Por outro lado, a regeneração é invisível também aos sistemas de monitoramento por satélite – os mesmos que ajudaram a proteger a floresta. Na segunda metade dos anos 2000, o Brasil contava com dois sistemas complementares. Mais antigo, o Projeto de Monitoramento do Desmatamento na Amazônia Legal por Satélite (Prodes) é mantido pelo Inpe desde a década de 1980 para, anualmente, localizar e quantificar a derrubada de árvores. É a peça-chave para o cálculo da taxa de desmatamento da Amazônia.
Já o sistema de Detecção de Desmatamento em Tempo Real (Deter), também produto do Inpe e uma das grandes inovações do PPCDAm, atende a outro propósito: emitir alertas quase em tempo real, apontando o local de atividades recentes de desmatamento e degradação, para apoiar a fiscalização e a aplicação da lei.
Os dois sistemas, que são referência mundial de monitoramento remoto de desmatamento, foram desenhados para considerar apenas a perda de vegetação primária, nunca antes suprimida. Em resumo, funcionam assim: em um determinado ano, o Prodes mapeia todas as áreas que foram desmatadas desde o ano anterior e calcula a taxa de desmatamento anual. Uma vez desmatada, a área não é revisitada em anos subsequentes, passando a ser parte do acumulado histórico do desmatamento.
O Deter, por sua vez, regularmente busca sinais de perda ou degradação florestal em toda a Amazônia, mas só olha para o que está fora do acumulado do Prodes. Com isso, os sistemas só emitem alertas e registram desmatamento referentes a perda de vegetação primária. Não é uma falha dos sistemas, mas uma característica consistente com o momento histórico em que foram desenvolvidos. Nesse cenário, contudo, a regeneração da floresta passou praticamente despercebida.

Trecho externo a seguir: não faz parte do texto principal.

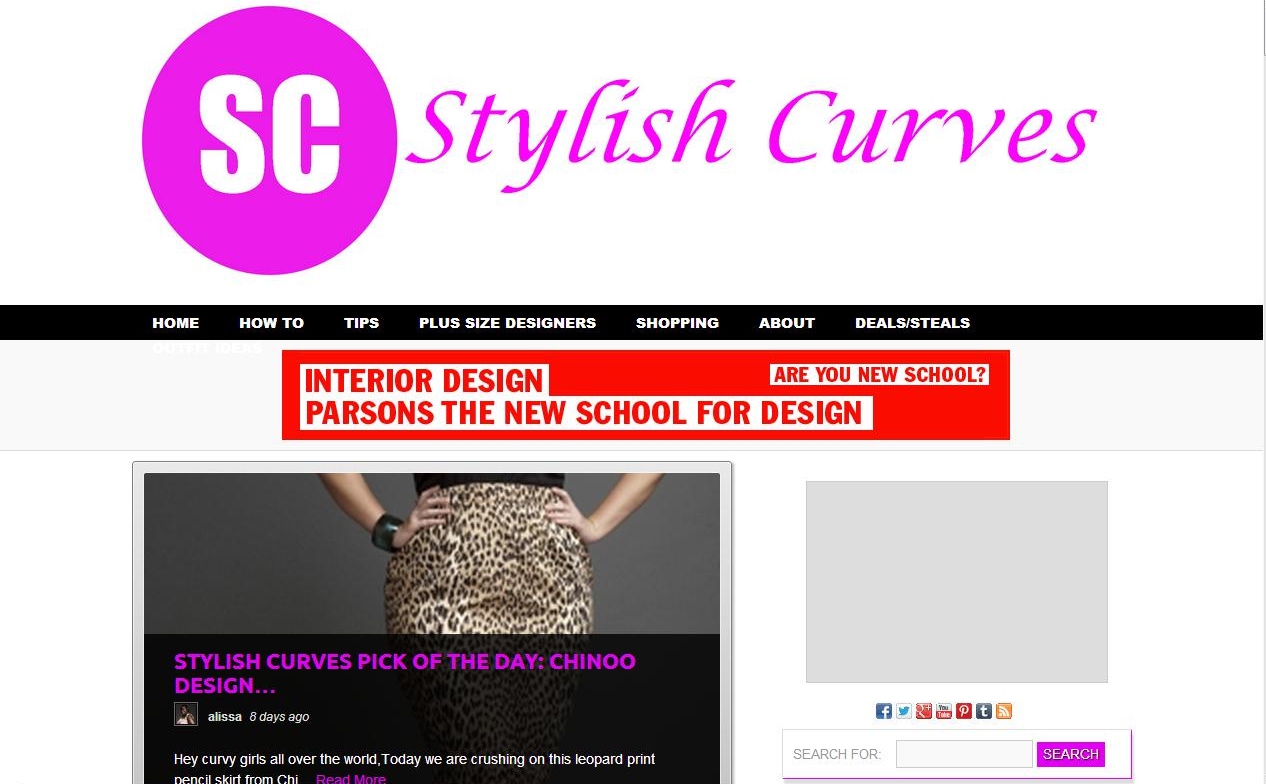Open the Chinoo Design pick-of-the-day post title
The width and height of the screenshot is (1266, 784).
click(x=405, y=673)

Do que é composta a regeneração? Quais fatores contribuíram para seu crescimento? Houve perda de áreas regeneradas que sequer foram registradas? Afinal, o que sabemos atualmente sobre a extensa cobertura vegetal em áreas desmatadas? Quase nada.
Entretanto, as respostas a essas e a outras tantas perguntas em aberto podem ajudar o Brasil a enfrentar dois enormes desafios que contemplam a expansão de vegetação secundária em larga escala no país inteiro. Primeiro, a efetiva implementação do novo Código Florestal, que implica restauração e reflorestamento em propriedades privadas dentro e fora da Amazônia. Segundo, o cumprimento das metas climáticas assumidas em âmbito internacional. Nelas, o país se compromete a restaurar e reflorestar 12 milhões de hectares de vegetação até 2030.

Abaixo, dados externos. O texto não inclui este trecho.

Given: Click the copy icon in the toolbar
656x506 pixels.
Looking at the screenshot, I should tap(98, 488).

Somam-se a eles os já conhecidos desafios de manter o combate ao desmatamento na Amazônia, que tem dado sinais de aumento, expandir o alcance de efetiva proteção de vegetação nativa a outros biomas e melhorar a eficiência do uso da terra no país. Para enfrenta-los, ações e políticas que visam conciliar conservação ambiental e produção agropecuária precisam ser regularmente avaliadas e aprimoradas. Diante disso, se queremos potencializar o retorno da floresta e ampliar a capacidade do Brasil de conservar sua vegetação nativa, seja ela primária ou secundária, precisamos começar a entender a vegetação secundária já existente. Poderemos, assim, incorporar o que aprendermos com ela às políticas públicas.
Chegou a hora de todos – acadêmicos, formuladores de política, ativistas, proprietários rurais, formadores de opinião, membros da sociedade civil – nos debruçarmos sobre a regeneração da Amazônia. O tema é mais do que interessante. É relevante e urgente.
*Clarissa Gandour é analista sênior do Climate Policy Initiative/ Núcleo de Avaliação de Políticas Climáticas da PUC-Rio.